Copy the data. Keep every character as given.

Stored data entries:
--------------------

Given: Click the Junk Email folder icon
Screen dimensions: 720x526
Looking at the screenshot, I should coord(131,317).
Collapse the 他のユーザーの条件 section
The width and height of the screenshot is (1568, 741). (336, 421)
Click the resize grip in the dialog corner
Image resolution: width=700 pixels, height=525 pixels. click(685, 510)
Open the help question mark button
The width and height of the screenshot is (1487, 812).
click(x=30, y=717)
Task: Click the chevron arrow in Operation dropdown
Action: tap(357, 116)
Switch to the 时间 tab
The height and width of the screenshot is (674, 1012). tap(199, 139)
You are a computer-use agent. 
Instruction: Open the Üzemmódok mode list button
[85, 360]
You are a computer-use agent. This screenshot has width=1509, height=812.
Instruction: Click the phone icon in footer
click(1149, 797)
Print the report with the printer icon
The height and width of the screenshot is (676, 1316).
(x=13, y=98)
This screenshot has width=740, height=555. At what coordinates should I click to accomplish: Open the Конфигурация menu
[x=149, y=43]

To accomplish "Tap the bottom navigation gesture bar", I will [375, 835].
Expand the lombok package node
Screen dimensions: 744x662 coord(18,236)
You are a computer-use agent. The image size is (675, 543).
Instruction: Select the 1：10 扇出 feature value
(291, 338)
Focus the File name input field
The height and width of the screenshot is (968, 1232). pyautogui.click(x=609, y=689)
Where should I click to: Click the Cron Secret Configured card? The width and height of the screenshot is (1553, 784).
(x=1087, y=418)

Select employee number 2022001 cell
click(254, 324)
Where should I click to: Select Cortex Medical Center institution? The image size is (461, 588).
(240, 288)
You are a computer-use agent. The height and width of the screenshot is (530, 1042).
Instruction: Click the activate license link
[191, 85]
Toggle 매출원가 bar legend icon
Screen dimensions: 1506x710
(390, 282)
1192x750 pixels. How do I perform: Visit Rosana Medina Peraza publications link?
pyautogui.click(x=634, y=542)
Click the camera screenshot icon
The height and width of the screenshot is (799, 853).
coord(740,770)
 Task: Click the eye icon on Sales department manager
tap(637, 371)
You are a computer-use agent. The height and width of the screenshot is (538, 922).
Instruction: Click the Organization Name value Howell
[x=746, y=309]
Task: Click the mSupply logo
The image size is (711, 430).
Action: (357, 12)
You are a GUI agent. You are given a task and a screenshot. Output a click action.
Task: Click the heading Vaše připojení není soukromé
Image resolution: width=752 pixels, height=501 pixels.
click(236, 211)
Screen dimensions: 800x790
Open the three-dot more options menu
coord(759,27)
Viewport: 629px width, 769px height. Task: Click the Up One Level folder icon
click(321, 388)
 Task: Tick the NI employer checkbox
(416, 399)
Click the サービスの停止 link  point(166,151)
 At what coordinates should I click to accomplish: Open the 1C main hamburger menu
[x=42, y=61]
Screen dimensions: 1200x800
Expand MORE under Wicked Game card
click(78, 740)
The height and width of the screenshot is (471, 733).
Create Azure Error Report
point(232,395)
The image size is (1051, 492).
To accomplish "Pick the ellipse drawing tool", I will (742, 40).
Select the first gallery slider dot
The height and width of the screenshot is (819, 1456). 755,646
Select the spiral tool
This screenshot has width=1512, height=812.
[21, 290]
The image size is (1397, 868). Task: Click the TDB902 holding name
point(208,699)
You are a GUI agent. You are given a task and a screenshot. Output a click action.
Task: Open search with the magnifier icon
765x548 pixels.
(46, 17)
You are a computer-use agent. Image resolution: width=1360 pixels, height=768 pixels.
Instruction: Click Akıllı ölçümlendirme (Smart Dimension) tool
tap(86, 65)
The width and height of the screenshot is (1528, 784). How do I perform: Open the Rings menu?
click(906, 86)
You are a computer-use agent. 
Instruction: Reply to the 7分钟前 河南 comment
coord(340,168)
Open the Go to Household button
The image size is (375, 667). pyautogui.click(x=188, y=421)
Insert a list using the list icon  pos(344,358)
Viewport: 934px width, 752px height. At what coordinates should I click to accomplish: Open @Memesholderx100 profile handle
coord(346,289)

--------------------

> _Response to the task_:
Given: Click the Junk Email folder icon
Screen dimensions: 720x526
Looking at the screenshot, I should coord(131,317).
Collapse the 他のユーザーの条件 section
The width and height of the screenshot is (1568, 741). (336, 421)
Click the resize grip in the dialog corner
Image resolution: width=700 pixels, height=525 pixels. click(685, 510)
Open the help question mark button
The width and height of the screenshot is (1487, 812).
click(x=30, y=717)
Task: Click the chevron arrow in Operation dropdown
Action: tap(357, 116)
Switch to the 时间 tab
The height and width of the screenshot is (674, 1012). tap(199, 139)
You are a computer-use agent. 
Instruction: Open the Üzemmódok mode list button
[85, 360]
You are a computer-use agent. This screenshot has width=1509, height=812.
Instruction: Click the phone icon in footer
click(1149, 797)
Print the report with the printer icon
The height and width of the screenshot is (676, 1316).
(x=13, y=98)
This screenshot has width=740, height=555. At what coordinates should I click to accomplish: Open the Конфигурация menu
[x=149, y=43]

To accomplish "Tap the bottom navigation gesture bar", I will [375, 835].
Expand the lombok package node
Screen dimensions: 744x662 coord(18,236)
You are a computer-use agent. The image size is (675, 543).
Instruction: Select the 1：10 扇出 feature value
(291, 338)
Focus the File name input field
The height and width of the screenshot is (968, 1232). pyautogui.click(x=609, y=689)
Where should I click to: Click the Cron Secret Configured card? The width and height of the screenshot is (1553, 784).
(x=1087, y=418)

Select employee number 2022001 cell
click(254, 324)
Where should I click to: Select Cortex Medical Center institution? The image size is (461, 588).
(240, 288)
You are a computer-use agent. The height and width of the screenshot is (530, 1042).
Instruction: Click the activate license link
[191, 85]
Toggle 매출원가 bar legend icon
Screen dimensions: 1506x710
(390, 282)
1192x750 pixels. How do I perform: Visit Rosana Medina Peraza publications link?
pyautogui.click(x=634, y=542)
Click the camera screenshot icon
The height and width of the screenshot is (799, 853).
coord(740,770)
 Task: Click the eye icon on Sales department manager
tap(637, 371)
You are a computer-use agent. The height and width of the screenshot is (538, 922).
Instruction: Click the Organization Name value Howell
[x=746, y=309]
Task: Click the mSupply logo
The image size is (711, 430).
Action: (357, 12)
You are a GUI agent. You are given a task and a screenshot. Output a click action.
Task: Click the heading Vaše připojení není soukromé
Image resolution: width=752 pixels, height=501 pixels.
click(236, 211)
Screen dimensions: 800x790
Open the three-dot more options menu
coord(759,27)
Viewport: 629px width, 769px height. Task: Click the Up One Level folder icon
click(321, 388)
 Task: Tick the NI employer checkbox
(416, 399)
Click the サービスの停止 link  point(166,151)
 At what coordinates should I click to accomplish: Open the 1C main hamburger menu
[x=42, y=61]
Screen dimensions: 1200x800
Expand MORE under Wicked Game card
click(78, 740)
The height and width of the screenshot is (471, 733).
Create Azure Error Report
point(232,395)
The image size is (1051, 492).
To accomplish "Pick the ellipse drawing tool", I will (742, 40).
Select the first gallery slider dot
The height and width of the screenshot is (819, 1456). 755,646
Select the spiral tool
This screenshot has width=1512, height=812.
[21, 290]
The image size is (1397, 868). Task: Click the TDB902 holding name
point(208,699)
You are a GUI agent. You are given a task and a screenshot. Output a click action.
Task: Open search with the magnifier icon
765x548 pixels.
(46, 17)
You are a computer-use agent. Image resolution: width=1360 pixels, height=768 pixels.
Instruction: Click Akıllı ölçümlendirme (Smart Dimension) tool
tap(86, 65)
The width and height of the screenshot is (1528, 784). How do I perform: Open the Rings menu?
click(906, 86)
You are a computer-use agent. 
Instruction: Reply to the 7分钟前 河南 comment
coord(340,168)
Open the Go to Household button
The image size is (375, 667). pyautogui.click(x=188, y=421)
Insert a list using the list icon  pos(344,358)
Viewport: 934px width, 752px height. At what coordinates should I click to accomplish: Open @Memesholderx100 profile handle
coord(346,289)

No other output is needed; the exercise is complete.